TRECHO DO TEXTO>
Tudo ou nada?

Na controvérsia que tive com o Sr. Paulo Cristiano da Silva sobre Criacionismo e Evolucionismo, através do Diário da Região, deixei bem claro que não podemos confundir Religião com Ciência, pois são campos de conhecimento bem diferentes, para não dizer inconciliáveis. Mas ele, no seu último artigo "Nada surge do nada" (19/1/2019), insiste em misturar as duas posturas, causando confusão na cabeça dos leitores. Chega ao absurdos de dizer que há cientistas com "crenças ateístas", como se isso fosse possível, visto que o ateísmo, por definição, é a negação de qualquer crença religiosa. Ele afirma que "esses" cientistas são uns idiotas, pois sustentariam a contradição lógica da criação espontânea ou pela varinha mágica do Big Bang. Por acaso, há lógica na crença num Deus que teria criado bilhões de galáxias e trilhões de estrelas, se apenas o Sol era suficiente para aquecer a Terra? E por que demorou milênios para enviar seu Filho, Jesus Cristo, para salvar a humanidade do pecado original por Adão e Eva terem comido a maçã, a fruta do conhecimento do bem e do mal? E se o homem deveria ter ficado burro, ignorante, por que teria lhe dado o dom da inteligência? Por que excluir da bem-aventurança os que viveram antes da chegada de Cristo ou que não tiveram a sorte de serem evangelizados? As incoerências de gente religiosa são bem maiores do que os achados dos cientistas!
A famosa expressão latina "nihil ex nihilo" (nada vem do nada), orientou a cultura ocidental tradicional, pressupondo logicamente a existência de um Criador externo ao Universo. Mas esse conceito deve ser revisto face ao avanço das ciências, especialmente com o progresso da física quântica. Simplesmente porque os cientistas descobriram que o "nada" não é nada, mas "tudo" e o tempo não existe fora da eternidade. No Universo não há vazio, mas apenas o "vácuo" (o que não se vê). Entre uma pessoa e outra não há distância mas ondas gravitacionais, invisíveis a olho nu, que irmanam todos os seres. Já Antoine Lavoisier (1743-94), o pai da química moderna, expositor do princípio da conservação da matéria, tinha afirmado que "nada se cria, nada se destrói, tudo se transforma". Ao fumar um cigarro, não se acaba com ele, mas apenas se transforma sua matéria em cinza e polens. Eu não vim ao mundo do nada, nem fui criado por alguma divindade. Sou apenas fruto de uma colisão ou circunstancia: nasci porque um espermatozóide de meu pai fecundou um óvulo de minha mãe. Minha alma (espírito ou mente) não foi colocada bela e pronta no meu corpo, mas se formou aos poucos (e ainda continuará evoluindo até à morte cerebral) pelo desenvolvimento dos neurônios, as células do meu cérebro.

EXERCÍCIO PROPOSTO A>
Reproduza sem alterações as linhas dos dados fornecidos, começando pela que contém "You are a computer-use agent. The" e indo até a que contém "Action: coord(84,58)", inclusive.

DADOS FORNECIDOS>

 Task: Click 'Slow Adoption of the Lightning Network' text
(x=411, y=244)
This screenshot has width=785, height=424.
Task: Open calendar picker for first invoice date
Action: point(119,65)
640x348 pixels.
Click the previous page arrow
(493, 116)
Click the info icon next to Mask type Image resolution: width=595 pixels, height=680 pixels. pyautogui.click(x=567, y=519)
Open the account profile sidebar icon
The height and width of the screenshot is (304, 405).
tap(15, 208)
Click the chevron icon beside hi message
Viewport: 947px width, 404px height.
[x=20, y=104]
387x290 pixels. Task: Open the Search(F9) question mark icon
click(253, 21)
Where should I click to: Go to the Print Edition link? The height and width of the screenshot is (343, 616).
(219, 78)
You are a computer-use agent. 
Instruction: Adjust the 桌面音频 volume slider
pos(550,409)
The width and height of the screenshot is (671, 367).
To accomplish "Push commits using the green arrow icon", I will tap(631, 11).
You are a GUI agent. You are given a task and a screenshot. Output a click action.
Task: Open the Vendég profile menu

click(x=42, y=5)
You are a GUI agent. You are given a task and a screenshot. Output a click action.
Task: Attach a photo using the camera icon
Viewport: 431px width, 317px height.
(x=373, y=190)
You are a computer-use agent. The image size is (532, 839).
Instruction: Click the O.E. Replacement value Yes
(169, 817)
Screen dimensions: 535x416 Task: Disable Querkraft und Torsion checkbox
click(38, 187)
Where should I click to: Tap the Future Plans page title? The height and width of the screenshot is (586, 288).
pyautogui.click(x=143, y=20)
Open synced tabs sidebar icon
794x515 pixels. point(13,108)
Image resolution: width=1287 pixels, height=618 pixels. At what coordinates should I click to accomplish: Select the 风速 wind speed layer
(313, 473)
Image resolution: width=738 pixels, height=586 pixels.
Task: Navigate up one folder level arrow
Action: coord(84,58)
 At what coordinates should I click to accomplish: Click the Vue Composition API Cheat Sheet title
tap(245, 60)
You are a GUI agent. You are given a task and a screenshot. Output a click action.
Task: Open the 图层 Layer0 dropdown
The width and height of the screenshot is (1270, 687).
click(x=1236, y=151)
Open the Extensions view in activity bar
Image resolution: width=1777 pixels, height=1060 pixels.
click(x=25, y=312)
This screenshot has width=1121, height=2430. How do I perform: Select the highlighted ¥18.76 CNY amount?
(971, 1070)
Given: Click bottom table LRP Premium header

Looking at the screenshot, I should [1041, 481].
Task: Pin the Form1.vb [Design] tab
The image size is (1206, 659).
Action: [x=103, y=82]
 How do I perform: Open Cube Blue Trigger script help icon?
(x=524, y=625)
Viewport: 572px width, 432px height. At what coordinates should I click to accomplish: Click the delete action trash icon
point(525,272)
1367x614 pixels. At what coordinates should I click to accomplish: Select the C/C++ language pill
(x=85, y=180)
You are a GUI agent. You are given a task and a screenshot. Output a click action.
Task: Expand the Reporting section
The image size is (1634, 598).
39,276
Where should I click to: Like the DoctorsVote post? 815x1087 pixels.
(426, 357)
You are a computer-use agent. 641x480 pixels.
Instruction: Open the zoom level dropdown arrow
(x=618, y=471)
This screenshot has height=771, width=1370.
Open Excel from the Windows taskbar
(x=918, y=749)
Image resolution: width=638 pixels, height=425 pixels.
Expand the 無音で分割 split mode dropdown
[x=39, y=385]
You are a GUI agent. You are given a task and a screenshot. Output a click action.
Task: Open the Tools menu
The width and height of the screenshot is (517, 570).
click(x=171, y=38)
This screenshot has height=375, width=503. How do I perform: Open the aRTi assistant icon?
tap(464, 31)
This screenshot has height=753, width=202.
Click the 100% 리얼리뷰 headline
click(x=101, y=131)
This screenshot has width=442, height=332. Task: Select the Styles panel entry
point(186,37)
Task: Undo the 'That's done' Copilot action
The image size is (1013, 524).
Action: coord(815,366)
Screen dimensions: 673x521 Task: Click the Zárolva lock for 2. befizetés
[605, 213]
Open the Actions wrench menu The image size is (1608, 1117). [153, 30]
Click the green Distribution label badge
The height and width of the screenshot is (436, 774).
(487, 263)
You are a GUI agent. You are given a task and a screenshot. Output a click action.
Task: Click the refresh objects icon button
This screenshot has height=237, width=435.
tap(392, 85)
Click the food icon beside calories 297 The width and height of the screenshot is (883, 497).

EXERCÍCIO PROPOSTO B>
Traduza para o inglês esta frase do texto sobre criacionismo e evolucionismo: "Mas esse conceito deve ser revisto face ao avanço das ciências, especialmente com o progresso da física quântica."

RESPOSTA COMPLETA A>
You are a computer-use agent. The image size is (532, 839).
Instruction: Click the O.E. Replacement value Yes
(169, 817)
Screen dimensions: 535x416 Task: Disable Querkraft und Torsion checkbox
click(38, 187)
Where should I click to: Tap the Future Plans page title? The height and width of the screenshot is (586, 288).
pyautogui.click(x=143, y=20)
Open synced tabs sidebar icon
794x515 pixels. point(13,108)
Image resolution: width=1287 pixels, height=618 pixels. At what coordinates should I click to accomplish: Select the 风速 wind speed layer
(313, 473)
Image resolution: width=738 pixels, height=586 pixels.
Task: Navigate up one folder level arrow
Action: coord(84,58)

RESPOSTA COMPLETA B>
But this concept must be revisited in light of the advance of the sciences, especially with the progress of quantum physics.